Markets. Has concerns you would get from continued slowdown in China. If you saw a few more bankruptcies, some people say that would be good, rather than bailing them out. The number of stocks in the US has reduced due to M&A and so supply has reduced. That should be good. Capital spending is lagging. You could see more Cap-x spending and that would be good for markets. He is very picky about what he buys right now.
Markets. Roughly playing out as he expected. Had a bit of correction in January, but there is still a lot of money on the sidelines at very low rates and people are starting now to feel they are missing the boat. There are still a lot of spots that have good value. Feels economic growth will be more of the same. Ever since 2008 we have all these people worried about the world changing and things are never going to be good again. Every year, for the last 5 years, there is a slow, grudging growth around the economy. Initially it was powered by China and emerging markets. This year, you are really going to see the US pull the world forward, and that is pretty exciting. Consumer confidence is now starting to come along and he thinks the US is actually going to surprise us.

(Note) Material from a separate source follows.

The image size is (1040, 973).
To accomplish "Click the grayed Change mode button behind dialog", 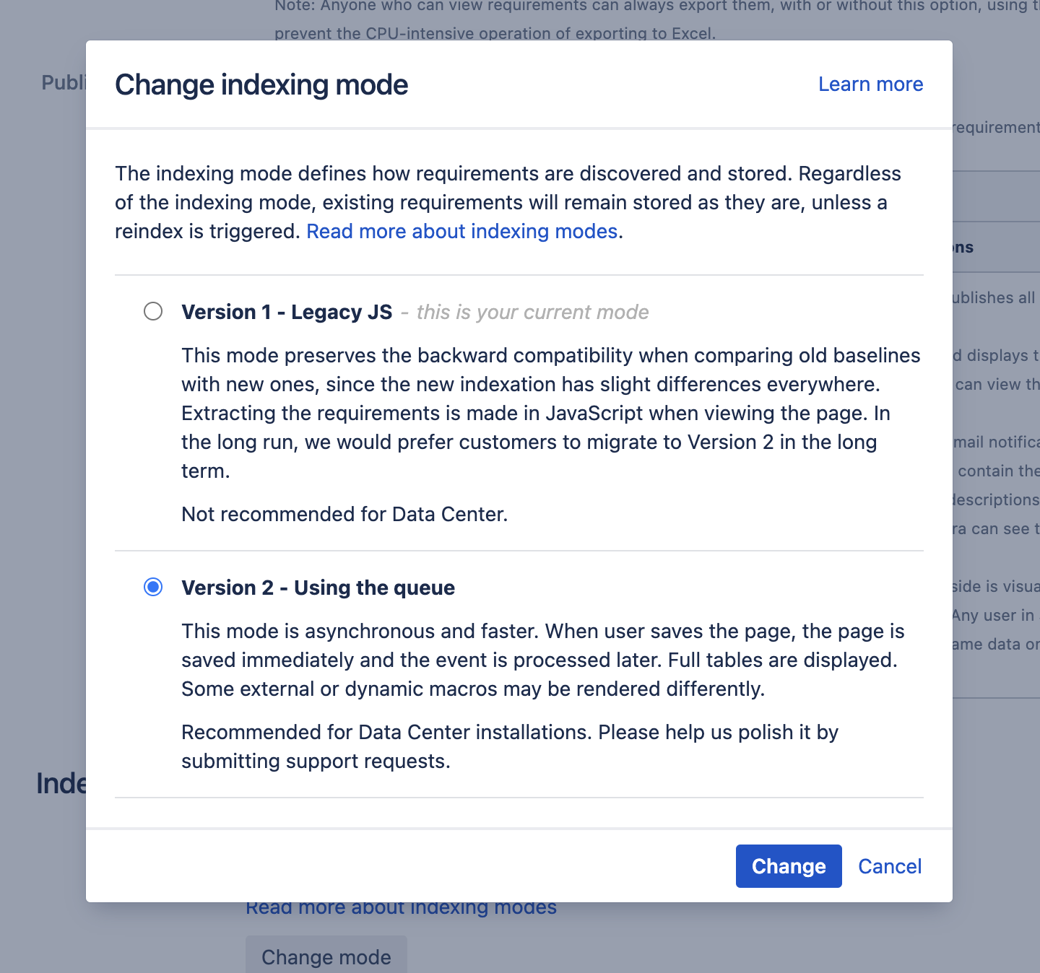I will tap(326, 956).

Markets. Still thinks we are long overdue for a healthy correction, but the market keeps wanting to chug along without it. Not selling anything, but not buying anything new. Has some healthy cash positions waiting for a correction. People should not be afraid of a correction. When the market has gone up, especially the US market, pretty much nonstop for 5 years, it is long overdue for a correction, but that is an opportunity to buy some stuff that you want with a little better valuation. Technology stocks will be the first to fall. Some other things will come down but money will flow into other things that are better value. Doesn’t expect Canadian market will fall as much because we are different. Our market is about 75% materials, commodities and financials whereas in the US, materials and commodities are a very small part of their market.
Markets. Fed’s talk on interest rates does not cause him to do anything. He was looking at Europe until two weeks ago. He has been buying VGK for some time and is comfortable, but on other ETFs he is holding back until we see what happens with Russia. Because VGK is Europe and 18 different Fed chairmen you can’t coordinate things that well. You are buying good global brands. He is glum on Canada. It is spring, but the dollar is tumbling. He does not see that halting any time soon. Has been buying XSP for years because of hedging, but last year switched to unhedged.
Markets. Fed just announced at the end of Q4 that US household wealth is now at $80 trillion, which exceeds the old high in 2007 Q2 of around $68 trillion. This is a Fed that still, very much, has your back as an investor. Europe continues to get off the ground. China is still growing, maybe not as much. With investors being so pensive and willing to flee at the first sign, this is still a very healthy signal that this market still has a ways to go. Valuations are becoming a bit of a problem and things are more expensive than they were previously, but there are plenty of places for new investments if you look for them. He like companies that are cheap relative to their peers and companies that are more likely to boost dividends. Feels the oil/gas space in Canada is pretty compelling.
Russia’s invasion of the Ukraine. How will this affect gold? There are 2 sorts of situations. In times of crisis, gold typically does well because, when people are not sure about outcomes, they feel gold will protect them. However, when people feel fear of situations, they sell everything and put it into the US$, which is ironic because the 2008 banking crisis which was falling apart with too much debt and yet the US$ rallied. Thinks you have to see how it plays out. There will be certain periods where the US$ will go up and expects there will be certain periods where gold will go up.